Pelni ships pass through Batam to and from Belawan (the port for Medan) and Jakarta. The tickets can be bought at the domestic ferry terminal or at travel agencies in Nagoya.
Singapore
Frequent services shuttle between Singapore and Batam, taking between 25 minutes to 45 minutes depending on the pier. Penguin has the biggest and fastest ferries (25-minute crossing).
Sekupang is most widely used by tourists because the terminal that receives boats from Singapore’s Harbourfront Centre is next door to the domestic terminal for transfer to the Sumatran mainland. The boats to Singapore run approximately every hour from 6am to 6.45pm, and to Batam from 7.30am to 8pm. Batam Center and Waterfront City have services only to/from Singapore’s Harbourfront Center.
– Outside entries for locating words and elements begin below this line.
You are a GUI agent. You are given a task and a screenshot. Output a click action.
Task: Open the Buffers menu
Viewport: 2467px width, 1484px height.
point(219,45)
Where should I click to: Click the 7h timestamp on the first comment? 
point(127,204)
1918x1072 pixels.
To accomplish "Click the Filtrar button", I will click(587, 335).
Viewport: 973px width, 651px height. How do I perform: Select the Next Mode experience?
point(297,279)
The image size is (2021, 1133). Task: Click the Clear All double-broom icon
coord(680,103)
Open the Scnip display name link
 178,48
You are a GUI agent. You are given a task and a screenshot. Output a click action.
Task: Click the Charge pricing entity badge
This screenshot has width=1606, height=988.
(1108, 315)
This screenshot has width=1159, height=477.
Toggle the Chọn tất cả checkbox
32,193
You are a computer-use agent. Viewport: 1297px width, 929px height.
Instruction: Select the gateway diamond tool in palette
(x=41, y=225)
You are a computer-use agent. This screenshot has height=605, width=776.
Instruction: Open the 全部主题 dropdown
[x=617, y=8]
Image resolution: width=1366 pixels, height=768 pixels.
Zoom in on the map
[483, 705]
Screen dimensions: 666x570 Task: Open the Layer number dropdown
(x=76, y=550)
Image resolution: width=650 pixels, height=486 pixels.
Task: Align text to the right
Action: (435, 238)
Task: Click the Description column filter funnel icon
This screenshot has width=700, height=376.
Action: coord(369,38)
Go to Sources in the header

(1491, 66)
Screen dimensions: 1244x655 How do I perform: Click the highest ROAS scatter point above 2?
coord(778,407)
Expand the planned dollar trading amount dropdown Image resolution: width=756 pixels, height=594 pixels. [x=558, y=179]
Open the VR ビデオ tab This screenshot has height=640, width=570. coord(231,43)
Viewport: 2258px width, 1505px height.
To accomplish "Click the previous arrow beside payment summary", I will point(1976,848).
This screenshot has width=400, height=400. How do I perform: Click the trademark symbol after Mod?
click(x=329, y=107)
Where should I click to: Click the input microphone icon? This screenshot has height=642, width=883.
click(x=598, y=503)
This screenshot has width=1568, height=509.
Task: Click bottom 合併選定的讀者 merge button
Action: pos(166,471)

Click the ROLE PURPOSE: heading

The last boat to leave the island departs from Batam Centre at 9.30pm. Waterfront City’s schedule is fairly limited, with only four departures per day. Ferries to Nongsa shuttle back and forth to Singapore’s Tanah Merah, with eight departures per day between 8am and 8pm.
At Sekupang port don’t buy a ticket from the many touts and refuse any offers of ‘assistance’ to see you through immigration.
Getting Around
Taxis are the primary way to get around. Sample fares are as follows: from Sekupang to Nagoya (45 minutes) and Batam Centre to Nagoya (30 minutes).
Blue-and-white bemo shuttle between Nongsa and Nagoya. There’s also a public bus from Telaga Punggur to Nagoya.